What to do: Although the records contain pictures, print none of them; print exactly the lines from the one with "Switch to the Spread tab" through the last line.

Stored data:

■ ■ ■ ■ ■ ■ ■

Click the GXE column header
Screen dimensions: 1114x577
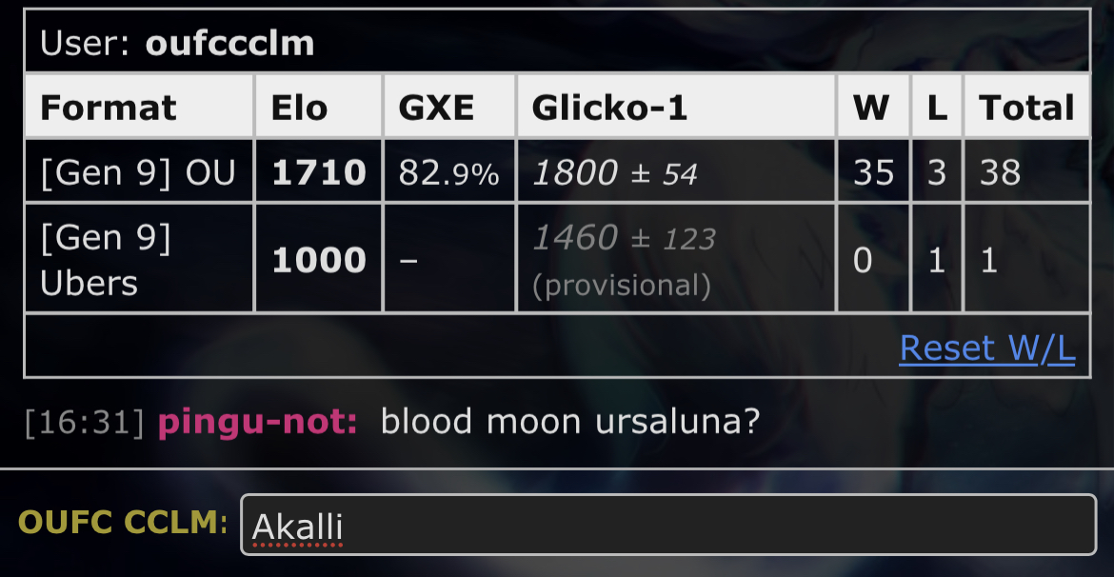tap(436, 108)
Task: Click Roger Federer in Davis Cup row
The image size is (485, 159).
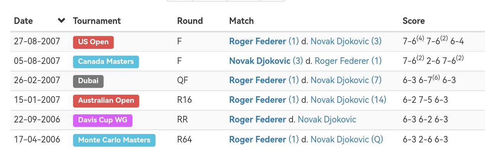Action: [x=258, y=120]
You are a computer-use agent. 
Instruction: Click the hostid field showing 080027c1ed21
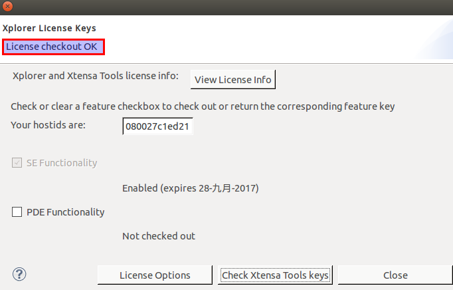click(x=157, y=126)
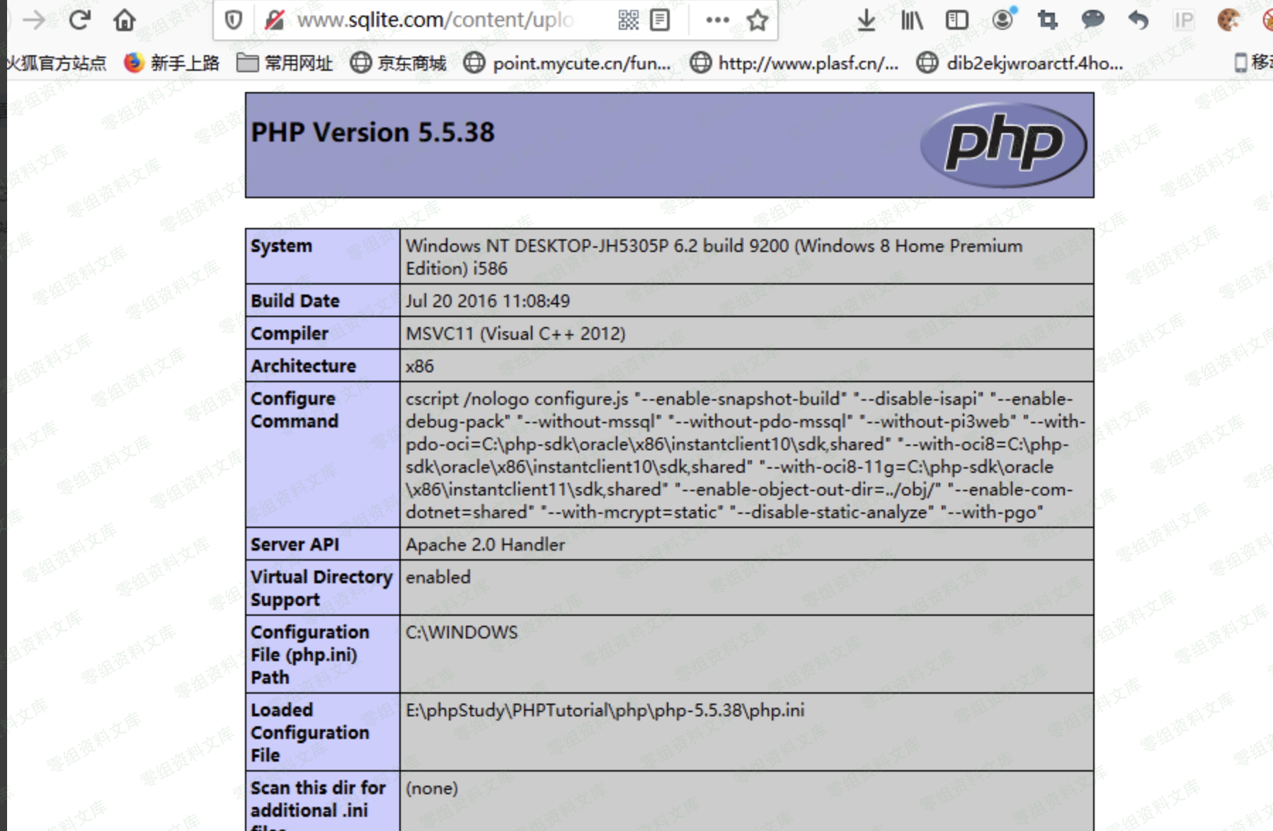
Task: Open the 常用网址 bookmarks folder
Action: click(x=285, y=64)
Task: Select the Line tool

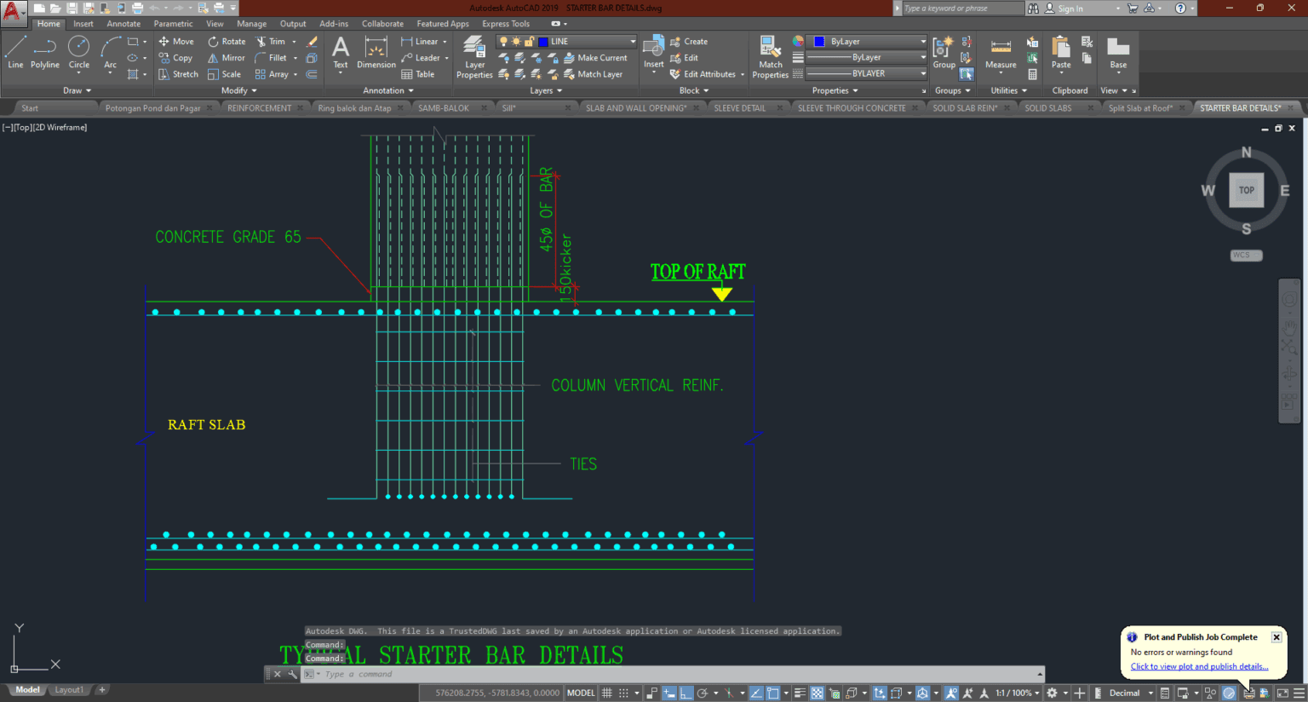Action: coord(14,53)

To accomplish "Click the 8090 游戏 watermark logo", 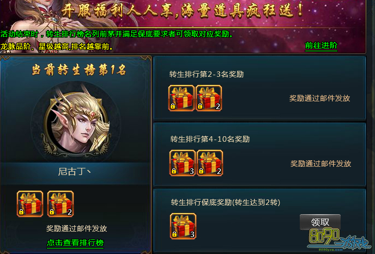I will click(x=340, y=240).
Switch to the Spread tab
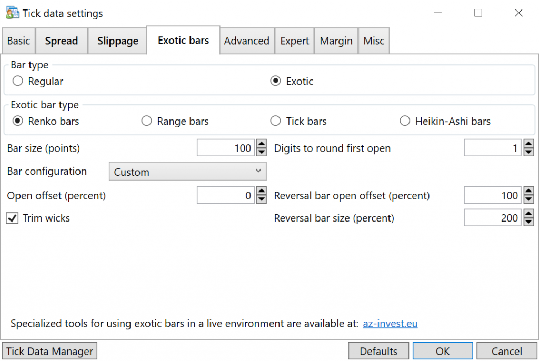The width and height of the screenshot is (539, 361). 61,41
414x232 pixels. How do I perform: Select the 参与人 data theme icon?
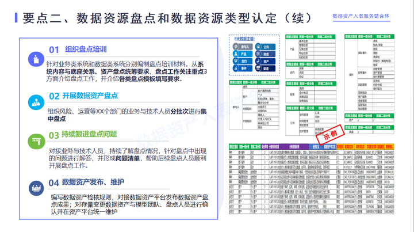(236, 47)
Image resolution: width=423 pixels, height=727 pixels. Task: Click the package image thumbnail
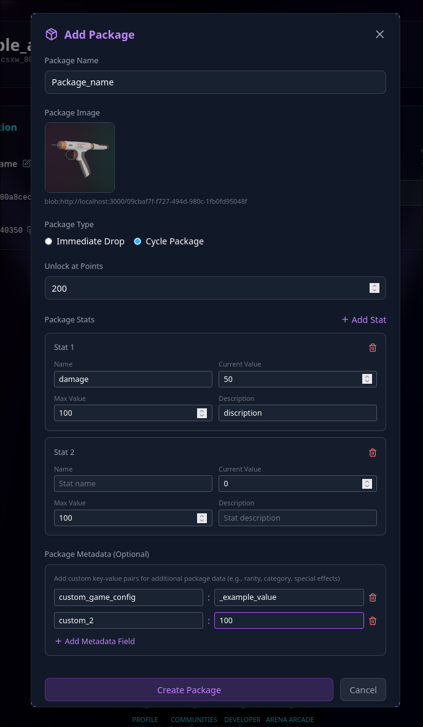pyautogui.click(x=79, y=157)
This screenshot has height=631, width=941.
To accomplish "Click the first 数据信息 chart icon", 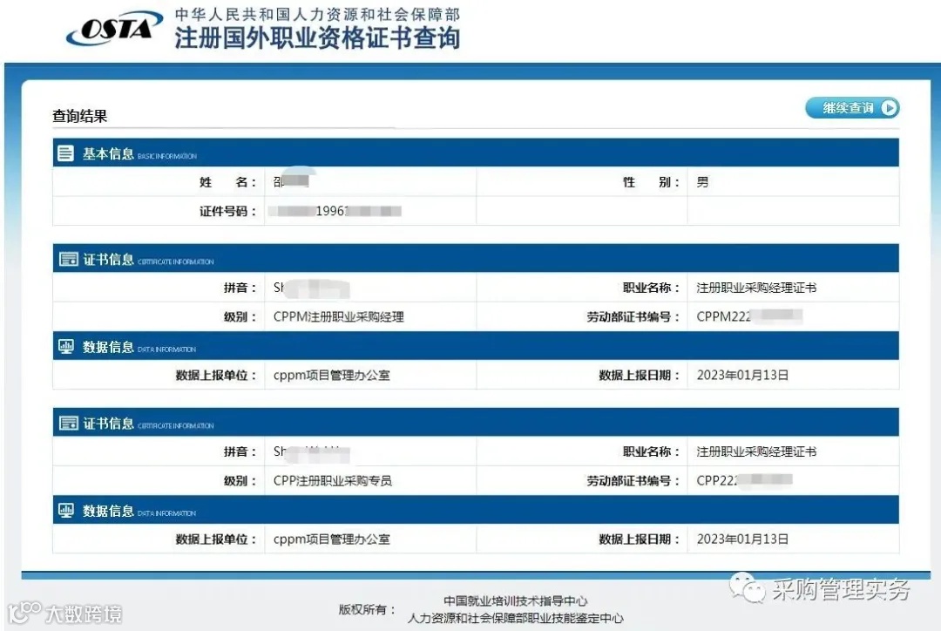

■ ■ ■ ■ ■ ■ ■

Exercise solution:
Switch to the Spread tab
The width and height of the screenshot is (539, 361). 61,41
414x232 pixels. How do I perform: Select the 参与人 data theme icon?
(236, 47)
Image resolution: width=423 pixels, height=727 pixels. Task: Click the package image thumbnail
pyautogui.click(x=79, y=157)
This screenshot has height=631, width=941.
To accomplish "Click the first 数据信息 chart icon", 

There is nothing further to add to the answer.